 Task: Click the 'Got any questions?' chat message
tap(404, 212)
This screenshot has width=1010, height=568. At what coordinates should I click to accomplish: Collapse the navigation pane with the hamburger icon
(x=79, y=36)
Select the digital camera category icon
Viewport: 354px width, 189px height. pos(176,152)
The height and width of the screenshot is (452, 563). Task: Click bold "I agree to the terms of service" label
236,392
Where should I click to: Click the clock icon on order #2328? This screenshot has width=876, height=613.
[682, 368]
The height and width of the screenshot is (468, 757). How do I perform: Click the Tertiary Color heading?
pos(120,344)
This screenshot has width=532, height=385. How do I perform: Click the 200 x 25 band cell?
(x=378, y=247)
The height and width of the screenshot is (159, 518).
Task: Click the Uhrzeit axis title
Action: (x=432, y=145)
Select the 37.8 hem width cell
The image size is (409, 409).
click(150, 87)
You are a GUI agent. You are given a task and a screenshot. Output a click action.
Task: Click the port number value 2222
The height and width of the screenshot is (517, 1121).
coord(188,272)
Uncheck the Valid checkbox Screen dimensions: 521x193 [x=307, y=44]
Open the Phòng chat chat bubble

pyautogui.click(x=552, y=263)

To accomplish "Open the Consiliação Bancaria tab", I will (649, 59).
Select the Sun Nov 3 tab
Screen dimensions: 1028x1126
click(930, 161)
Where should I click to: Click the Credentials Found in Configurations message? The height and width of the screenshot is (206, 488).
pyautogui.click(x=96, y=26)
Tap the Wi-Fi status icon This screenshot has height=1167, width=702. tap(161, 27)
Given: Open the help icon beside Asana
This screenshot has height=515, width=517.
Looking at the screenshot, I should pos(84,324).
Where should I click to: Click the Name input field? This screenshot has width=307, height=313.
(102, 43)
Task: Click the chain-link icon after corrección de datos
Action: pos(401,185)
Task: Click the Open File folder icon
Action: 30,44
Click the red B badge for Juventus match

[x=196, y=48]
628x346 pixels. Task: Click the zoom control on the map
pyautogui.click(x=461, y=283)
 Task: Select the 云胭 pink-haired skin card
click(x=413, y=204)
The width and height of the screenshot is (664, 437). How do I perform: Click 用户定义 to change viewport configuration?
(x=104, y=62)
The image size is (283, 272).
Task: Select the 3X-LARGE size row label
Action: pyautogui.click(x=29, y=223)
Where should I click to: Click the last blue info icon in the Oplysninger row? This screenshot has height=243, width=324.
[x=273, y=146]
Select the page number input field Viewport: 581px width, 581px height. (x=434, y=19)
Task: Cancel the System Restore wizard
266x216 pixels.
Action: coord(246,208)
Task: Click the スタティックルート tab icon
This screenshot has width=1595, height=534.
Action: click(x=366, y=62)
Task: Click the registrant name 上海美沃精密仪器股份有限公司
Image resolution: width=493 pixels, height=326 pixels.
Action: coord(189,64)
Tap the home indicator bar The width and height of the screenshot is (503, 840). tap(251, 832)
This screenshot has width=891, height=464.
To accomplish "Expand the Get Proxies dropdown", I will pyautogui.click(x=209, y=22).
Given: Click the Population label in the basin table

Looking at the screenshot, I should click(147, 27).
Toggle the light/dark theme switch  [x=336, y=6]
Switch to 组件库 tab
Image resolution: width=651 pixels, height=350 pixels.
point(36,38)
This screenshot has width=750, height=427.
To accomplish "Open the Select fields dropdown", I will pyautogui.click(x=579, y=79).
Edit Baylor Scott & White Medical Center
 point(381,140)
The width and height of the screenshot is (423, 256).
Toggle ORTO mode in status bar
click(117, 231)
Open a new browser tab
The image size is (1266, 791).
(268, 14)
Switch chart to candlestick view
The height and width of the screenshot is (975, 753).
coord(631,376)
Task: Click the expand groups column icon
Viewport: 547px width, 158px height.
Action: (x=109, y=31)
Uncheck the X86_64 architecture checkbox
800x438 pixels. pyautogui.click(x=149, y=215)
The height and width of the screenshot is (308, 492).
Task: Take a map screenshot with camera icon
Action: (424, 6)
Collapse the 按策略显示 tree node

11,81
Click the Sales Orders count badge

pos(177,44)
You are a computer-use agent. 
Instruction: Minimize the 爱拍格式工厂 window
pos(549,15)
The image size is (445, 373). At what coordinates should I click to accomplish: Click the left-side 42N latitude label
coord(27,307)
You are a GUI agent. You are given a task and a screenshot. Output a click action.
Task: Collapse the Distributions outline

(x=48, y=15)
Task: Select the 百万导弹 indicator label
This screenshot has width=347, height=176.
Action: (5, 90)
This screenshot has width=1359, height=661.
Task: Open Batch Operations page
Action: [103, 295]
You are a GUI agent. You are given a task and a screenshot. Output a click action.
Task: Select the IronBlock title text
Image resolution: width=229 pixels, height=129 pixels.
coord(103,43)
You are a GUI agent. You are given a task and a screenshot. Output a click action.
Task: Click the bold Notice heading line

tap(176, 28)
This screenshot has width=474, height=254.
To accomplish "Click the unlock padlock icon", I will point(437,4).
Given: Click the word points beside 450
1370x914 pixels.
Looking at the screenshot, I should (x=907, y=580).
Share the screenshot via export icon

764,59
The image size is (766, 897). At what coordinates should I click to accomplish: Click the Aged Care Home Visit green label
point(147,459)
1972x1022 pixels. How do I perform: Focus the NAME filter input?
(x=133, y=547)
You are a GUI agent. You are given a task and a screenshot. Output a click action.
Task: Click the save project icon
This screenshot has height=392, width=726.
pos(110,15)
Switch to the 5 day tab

**EXERCISE:**
Above are the records. Print exactly, and only, the lines from the line with "The width and height of the screenshot is (664, 437)." to the line with "You are a computer-use agent.", both inclusive.

**WRITTEN REPLY:**
The width and height of the screenshot is (664, 437). How do I perform: Click 用户定义 to change viewport configuration?
(x=104, y=62)
The image size is (283, 272).
Task: Select the 3X-LARGE size row label
Action: pyautogui.click(x=29, y=223)
Where should I click to: Click the last blue info icon in the Oplysninger row? This screenshot has height=243, width=324.
[x=273, y=146]
Select the page number input field Viewport: 581px width, 581px height. (x=434, y=19)
Task: Cancel the System Restore wizard
266x216 pixels.
Action: coord(246,208)
Task: Click the スタティックルート tab icon
This screenshot has width=1595, height=534.
Action: click(x=366, y=62)
Task: Click the registrant name 上海美沃精密仪器股份有限公司
Image resolution: width=493 pixels, height=326 pixels.
Action: coord(189,64)
Tap the home indicator bar The width and height of the screenshot is (503, 840). tap(251, 832)
This screenshot has width=891, height=464.
To accomplish "Expand the Get Proxies dropdown", I will pyautogui.click(x=209, y=22).
Given: Click the Population label in the basin table

Looking at the screenshot, I should click(147, 27).
Toggle the light/dark theme switch  [x=336, y=6]
Switch to 组件库 tab
Image resolution: width=651 pixels, height=350 pixels.
point(36,38)
This screenshot has width=750, height=427.
To accomplish "Open the Select fields dropdown", I will pyautogui.click(x=579, y=79).
Edit Baylor Scott & White Medical Center
 point(381,140)
The width and height of the screenshot is (423, 256).
Toggle ORTO mode in status bar
click(117, 231)
Open a new browser tab
The image size is (1266, 791).
(268, 14)
Switch chart to candlestick view
The height and width of the screenshot is (975, 753).
coord(631,376)
Task: Click the expand groups column icon
Viewport: 547px width, 158px height.
Action: (x=109, y=31)
Uncheck the X86_64 architecture checkbox
800x438 pixels. pyautogui.click(x=149, y=215)
The height and width of the screenshot is (308, 492).
Task: Take a map screenshot with camera icon
Action: (424, 6)
Collapse the 按策略显示 tree node

11,81
Click the Sales Orders count badge

pos(177,44)
You are a computer-use agent. 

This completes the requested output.